Interview of Vincent Falconieri, trainee at Computer Incident Response Center Luxembourg (CIRCL) and co-creator of the Total Recall program.
_How did you come to be interested in information security?
Vincent Falconieri: “At the National Institute of Applied Sciences of Lyon (INSA) there is a computer security organisation called INSECURITY, I joined it from my arrival in the school.”
_Did you already know this area?
“Yes, but I had a pretty utopian vision, which has since changed, of a subject requiring to be an expert” in everything “. It was this initial vision that led me to join the IT security club as well as the variety of topics covered in this sector. Security was for me the “last rampart” to achieve in IT. My vision has since changed, understanding that it is important to have a broad general knowledge and be good everywhere, but without being an expert.”
_Why did you join CIRCL?
“Within INSECURITY, a teacher is in charge of overseeing the activities of the club, François Lesueur. He also plays a mentor role for students, especially to advise them in their career choices. Since he was already in contact with CIRCL, he offered me to apply there.”
_How was your integration?
“In a rather unexpected way! Knowing that I was directly offered to work on a MISP module to test my skills before joining a larger project. This first period lasted between two weeks and one month. It was a fairly easy project, well framed and a very good start. I was able to find out who were the referents in each area, how the tools worked and what were the underlying technologies.”

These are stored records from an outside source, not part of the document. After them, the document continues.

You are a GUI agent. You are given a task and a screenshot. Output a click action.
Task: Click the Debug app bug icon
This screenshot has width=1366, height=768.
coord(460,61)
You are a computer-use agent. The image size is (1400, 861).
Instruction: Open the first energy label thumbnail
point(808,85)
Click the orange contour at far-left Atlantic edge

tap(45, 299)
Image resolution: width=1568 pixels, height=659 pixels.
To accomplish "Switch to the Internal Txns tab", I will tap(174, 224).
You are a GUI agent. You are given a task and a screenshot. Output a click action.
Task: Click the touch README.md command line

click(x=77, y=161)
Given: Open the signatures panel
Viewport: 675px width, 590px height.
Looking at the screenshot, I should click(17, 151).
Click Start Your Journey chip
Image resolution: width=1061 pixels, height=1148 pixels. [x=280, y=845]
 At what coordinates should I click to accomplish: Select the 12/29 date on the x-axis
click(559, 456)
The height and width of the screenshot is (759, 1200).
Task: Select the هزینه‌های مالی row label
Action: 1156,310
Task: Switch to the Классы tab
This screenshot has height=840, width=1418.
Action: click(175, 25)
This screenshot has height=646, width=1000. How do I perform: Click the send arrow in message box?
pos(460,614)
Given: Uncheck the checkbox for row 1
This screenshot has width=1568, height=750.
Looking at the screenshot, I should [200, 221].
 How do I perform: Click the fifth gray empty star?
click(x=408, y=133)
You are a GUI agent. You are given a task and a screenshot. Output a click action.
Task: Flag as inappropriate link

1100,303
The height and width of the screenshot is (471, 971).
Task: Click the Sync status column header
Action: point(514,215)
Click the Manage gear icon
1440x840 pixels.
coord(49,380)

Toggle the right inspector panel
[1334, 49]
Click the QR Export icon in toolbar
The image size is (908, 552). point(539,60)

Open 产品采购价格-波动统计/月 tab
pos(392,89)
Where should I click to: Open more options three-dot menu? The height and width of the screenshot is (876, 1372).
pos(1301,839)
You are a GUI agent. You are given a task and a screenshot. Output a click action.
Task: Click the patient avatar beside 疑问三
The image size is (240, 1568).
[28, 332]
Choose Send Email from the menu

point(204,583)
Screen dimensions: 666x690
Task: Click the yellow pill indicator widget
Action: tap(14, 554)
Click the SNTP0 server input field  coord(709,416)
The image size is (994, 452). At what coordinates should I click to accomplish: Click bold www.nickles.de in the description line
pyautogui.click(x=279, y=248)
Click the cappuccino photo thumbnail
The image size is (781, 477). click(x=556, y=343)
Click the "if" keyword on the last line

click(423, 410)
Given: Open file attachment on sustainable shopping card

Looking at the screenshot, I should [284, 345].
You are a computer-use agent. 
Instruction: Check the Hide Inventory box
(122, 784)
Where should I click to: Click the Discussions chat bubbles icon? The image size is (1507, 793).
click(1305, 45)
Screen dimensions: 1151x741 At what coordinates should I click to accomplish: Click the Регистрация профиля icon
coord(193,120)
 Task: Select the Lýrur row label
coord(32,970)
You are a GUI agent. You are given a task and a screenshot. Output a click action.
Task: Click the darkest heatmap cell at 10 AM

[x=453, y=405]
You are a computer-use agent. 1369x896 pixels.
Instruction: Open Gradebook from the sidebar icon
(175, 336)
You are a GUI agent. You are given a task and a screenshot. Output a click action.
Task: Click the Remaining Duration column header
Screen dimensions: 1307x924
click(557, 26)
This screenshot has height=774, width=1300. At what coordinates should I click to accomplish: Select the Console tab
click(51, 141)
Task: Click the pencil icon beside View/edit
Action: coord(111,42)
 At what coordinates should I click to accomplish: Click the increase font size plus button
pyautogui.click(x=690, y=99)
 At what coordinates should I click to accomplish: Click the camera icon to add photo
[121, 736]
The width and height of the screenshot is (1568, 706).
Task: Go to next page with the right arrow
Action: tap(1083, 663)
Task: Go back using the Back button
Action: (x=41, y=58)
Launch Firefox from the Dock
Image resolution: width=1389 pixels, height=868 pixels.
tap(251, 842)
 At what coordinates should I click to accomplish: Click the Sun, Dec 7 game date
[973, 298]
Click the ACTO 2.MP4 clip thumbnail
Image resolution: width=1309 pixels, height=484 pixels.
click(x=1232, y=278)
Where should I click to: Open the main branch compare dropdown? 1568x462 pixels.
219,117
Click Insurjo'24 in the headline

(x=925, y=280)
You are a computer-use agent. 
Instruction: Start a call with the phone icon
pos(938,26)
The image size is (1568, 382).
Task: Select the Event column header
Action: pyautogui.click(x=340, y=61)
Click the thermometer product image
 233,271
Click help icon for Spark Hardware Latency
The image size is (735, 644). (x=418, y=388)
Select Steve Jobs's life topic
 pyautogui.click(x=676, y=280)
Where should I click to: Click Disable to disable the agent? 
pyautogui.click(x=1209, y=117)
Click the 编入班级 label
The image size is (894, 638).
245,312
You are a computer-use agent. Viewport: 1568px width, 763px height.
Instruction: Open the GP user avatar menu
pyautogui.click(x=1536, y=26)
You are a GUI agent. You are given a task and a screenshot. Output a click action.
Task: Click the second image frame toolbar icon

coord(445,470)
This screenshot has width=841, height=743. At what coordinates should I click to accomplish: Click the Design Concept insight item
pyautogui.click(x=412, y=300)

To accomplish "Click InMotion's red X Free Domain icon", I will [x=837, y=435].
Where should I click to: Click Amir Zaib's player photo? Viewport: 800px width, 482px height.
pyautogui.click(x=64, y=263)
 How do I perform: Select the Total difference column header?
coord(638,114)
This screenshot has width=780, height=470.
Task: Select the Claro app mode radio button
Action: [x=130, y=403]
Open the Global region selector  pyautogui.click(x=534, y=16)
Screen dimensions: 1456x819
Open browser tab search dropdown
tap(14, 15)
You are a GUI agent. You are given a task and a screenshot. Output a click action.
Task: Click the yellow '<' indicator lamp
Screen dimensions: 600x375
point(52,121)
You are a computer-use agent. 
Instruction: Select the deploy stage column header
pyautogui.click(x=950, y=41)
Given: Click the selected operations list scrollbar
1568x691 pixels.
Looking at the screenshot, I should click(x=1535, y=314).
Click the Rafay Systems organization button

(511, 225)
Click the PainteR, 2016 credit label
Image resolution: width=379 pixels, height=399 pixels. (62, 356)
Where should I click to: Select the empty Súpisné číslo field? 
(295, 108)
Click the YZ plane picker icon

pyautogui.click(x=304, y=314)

_Where did you get the idea of Total Recall?
“On the one hand, I had previous experience before the Total Recall project. And on the other hand, the team working on the development of the MISP project at CIRCL had encountered a problem regarding the correlation of images. This requires a much more complex technique than when it comes to textual elements. What comes closest to the tool needed is Google’s reverse image search. There was therefore no solution that respects the open source and free concept because of technical or legal constraint. It was first considered to use the technique of “fuzzy hash”. However, I attended a conference of Pierre Letessier at INSA who worked at the French National Audiovisual Institute (INA). Their team had encountered the same problem, for example to know the advertising time in football games. They had therefore chosen to rely on an older but effective technique, the SIFT points. So, I volunteered to work on the Total Recall project. The first step was to contact Pierre Letessier and asked him blankly: “I would like to recreate a tool close to yours, and free, do you have any advice? He almost instantly said yes!”
_How does it work?
“There are three elements: the State of the Art, Carl Hauser and Douglas Quaid. The State of the Art brings together theories which seem to work. Carl Hauser gives the methods used by Douglas Quaid to work. And the latter says if two images are identical.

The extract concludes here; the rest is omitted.